# Start of RECORDS FOR PROCESSING

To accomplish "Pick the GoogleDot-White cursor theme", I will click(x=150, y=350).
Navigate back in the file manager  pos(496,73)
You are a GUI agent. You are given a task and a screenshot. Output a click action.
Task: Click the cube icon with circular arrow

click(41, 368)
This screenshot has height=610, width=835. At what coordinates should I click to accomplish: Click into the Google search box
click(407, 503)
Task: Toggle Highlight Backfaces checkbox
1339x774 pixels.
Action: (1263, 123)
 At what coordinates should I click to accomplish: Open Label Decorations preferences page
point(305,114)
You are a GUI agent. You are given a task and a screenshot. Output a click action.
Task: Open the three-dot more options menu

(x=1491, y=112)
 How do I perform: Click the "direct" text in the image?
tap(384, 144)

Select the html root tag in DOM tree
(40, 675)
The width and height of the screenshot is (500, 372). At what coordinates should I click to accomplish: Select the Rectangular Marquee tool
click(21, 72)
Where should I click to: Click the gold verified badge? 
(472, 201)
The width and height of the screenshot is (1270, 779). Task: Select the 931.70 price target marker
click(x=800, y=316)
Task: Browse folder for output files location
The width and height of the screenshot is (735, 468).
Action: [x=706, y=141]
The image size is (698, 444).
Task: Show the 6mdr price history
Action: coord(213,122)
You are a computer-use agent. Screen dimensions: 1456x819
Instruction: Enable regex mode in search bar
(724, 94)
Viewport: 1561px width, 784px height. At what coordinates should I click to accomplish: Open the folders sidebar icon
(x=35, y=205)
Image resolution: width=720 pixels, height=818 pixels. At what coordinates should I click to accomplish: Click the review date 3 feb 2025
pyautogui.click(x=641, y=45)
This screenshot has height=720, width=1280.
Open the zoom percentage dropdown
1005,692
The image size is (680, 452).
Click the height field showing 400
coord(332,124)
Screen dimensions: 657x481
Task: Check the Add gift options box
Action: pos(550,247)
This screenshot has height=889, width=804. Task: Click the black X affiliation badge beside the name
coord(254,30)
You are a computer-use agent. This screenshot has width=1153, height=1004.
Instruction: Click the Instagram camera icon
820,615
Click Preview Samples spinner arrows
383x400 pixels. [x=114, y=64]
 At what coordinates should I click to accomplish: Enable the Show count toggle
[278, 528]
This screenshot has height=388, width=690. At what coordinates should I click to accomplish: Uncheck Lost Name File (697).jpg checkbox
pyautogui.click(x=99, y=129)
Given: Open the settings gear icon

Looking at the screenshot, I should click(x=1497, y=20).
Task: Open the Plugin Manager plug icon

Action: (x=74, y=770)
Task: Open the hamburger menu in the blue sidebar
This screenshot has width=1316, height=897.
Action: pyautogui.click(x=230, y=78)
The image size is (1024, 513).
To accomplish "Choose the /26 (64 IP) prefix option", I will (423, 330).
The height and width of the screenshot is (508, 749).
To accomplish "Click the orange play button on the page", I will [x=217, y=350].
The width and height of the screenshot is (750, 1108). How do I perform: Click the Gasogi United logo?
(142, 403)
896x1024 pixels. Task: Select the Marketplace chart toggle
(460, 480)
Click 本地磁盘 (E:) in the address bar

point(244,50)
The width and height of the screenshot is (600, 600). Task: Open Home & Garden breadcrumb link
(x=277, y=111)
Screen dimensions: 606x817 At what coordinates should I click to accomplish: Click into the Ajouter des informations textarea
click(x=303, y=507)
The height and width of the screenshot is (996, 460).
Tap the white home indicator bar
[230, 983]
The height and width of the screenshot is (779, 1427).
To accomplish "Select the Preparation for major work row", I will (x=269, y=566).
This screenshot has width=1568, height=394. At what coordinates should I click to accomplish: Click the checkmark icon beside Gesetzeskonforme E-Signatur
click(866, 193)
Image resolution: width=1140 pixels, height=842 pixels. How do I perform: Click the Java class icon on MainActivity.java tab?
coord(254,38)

# End of RECORDS FOR PROCESSING

### GOAL
Swap "file manager" for "file browser" throughout the records above and give the lines again with nothing else changed.

### TASK ANSWER
To accomplish "Pick the GoogleDot-White cursor theme", I will click(x=150, y=350).
Navigate back in the file browser  pos(496,73)
You are a GUI agent. You are given a task and a screenshot. Output a click action.
Task: Click the cube icon with circular arrow

click(41, 368)
This screenshot has height=610, width=835. At what coordinates should I click to accomplish: Click into the Google search box
click(407, 503)
Task: Toggle Highlight Backfaces checkbox
1339x774 pixels.
Action: (1263, 123)
 At what coordinates should I click to accomplish: Open Label Decorations preferences page
point(305,114)
You are a GUI agent. You are given a task and a screenshot. Output a click action.
Task: Open the three-dot more options menu

(x=1491, y=112)
 How do I perform: Click the "direct" text in the image?
tap(384, 144)

Select the html root tag in DOM tree
(40, 675)
The width and height of the screenshot is (500, 372). At what coordinates should I click to accomplish: Select the Rectangular Marquee tool
click(21, 72)
Where should I click to: Click the gold verified badge? 
(472, 201)
The width and height of the screenshot is (1270, 779). Task: Select the 931.70 price target marker
click(x=800, y=316)
Task: Browse folder for output files location
The width and height of the screenshot is (735, 468).
Action: [x=706, y=141]
The image size is (698, 444).
Task: Show the 6mdr price history
Action: coord(213,122)
You are a computer-use agent. Screen dimensions: 1456x819
Instruction: Enable regex mode in search bar
(724, 94)
Viewport: 1561px width, 784px height. At what coordinates should I click to accomplish: Open the folders sidebar icon
(x=35, y=205)
Image resolution: width=720 pixels, height=818 pixels. At what coordinates should I click to accomplish: Click the review date 3 feb 2025
pyautogui.click(x=641, y=45)
This screenshot has height=720, width=1280.
Open the zoom percentage dropdown
1005,692
The image size is (680, 452).
Click the height field showing 400
coord(332,124)
Screen dimensions: 657x481
Task: Check the Add gift options box
Action: pos(550,247)
This screenshot has height=889, width=804. Task: Click the black X affiliation badge beside the name
coord(254,30)
You are a computer-use agent. This screenshot has width=1153, height=1004.
Instruction: Click the Instagram camera icon
820,615
Click Preview Samples spinner arrows
383x400 pixels. [x=114, y=64]
 At what coordinates should I click to accomplish: Enable the Show count toggle
[278, 528]
This screenshot has height=388, width=690. At what coordinates should I click to accomplish: Uncheck Lost Name File (697).jpg checkbox
pyautogui.click(x=99, y=129)
Given: Open the settings gear icon

Looking at the screenshot, I should click(x=1497, y=20).
Task: Open the Plugin Manager plug icon

Action: (x=74, y=770)
Task: Open the hamburger menu in the blue sidebar
This screenshot has width=1316, height=897.
Action: pyautogui.click(x=230, y=78)
The image size is (1024, 513).
To accomplish "Choose the /26 (64 IP) prefix option", I will (423, 330).
The height and width of the screenshot is (508, 749).
To accomplish "Click the orange play button on the page", I will [x=217, y=350].
The width and height of the screenshot is (750, 1108). How do I perform: Click the Gasogi United logo?
(142, 403)
896x1024 pixels. Task: Select the Marketplace chart toggle
(460, 480)
Click 本地磁盘 (E:) in the address bar

point(244,50)
The width and height of the screenshot is (600, 600). Task: Open Home & Garden breadcrumb link
(x=277, y=111)
Screen dimensions: 606x817 At what coordinates should I click to accomplish: Click into the Ajouter des informations textarea
click(x=303, y=507)
The height and width of the screenshot is (996, 460).
Tap the white home indicator bar
[230, 983]
The height and width of the screenshot is (779, 1427).
To accomplish "Select the Preparation for major work row", I will (x=269, y=566).
This screenshot has width=1568, height=394. At what coordinates should I click to accomplish: Click the checkmark icon beside Gesetzeskonforme E-Signatur
click(866, 193)
Image resolution: width=1140 pixels, height=842 pixels. How do I perform: Click the Java class icon on MainActivity.java tab?
coord(254,38)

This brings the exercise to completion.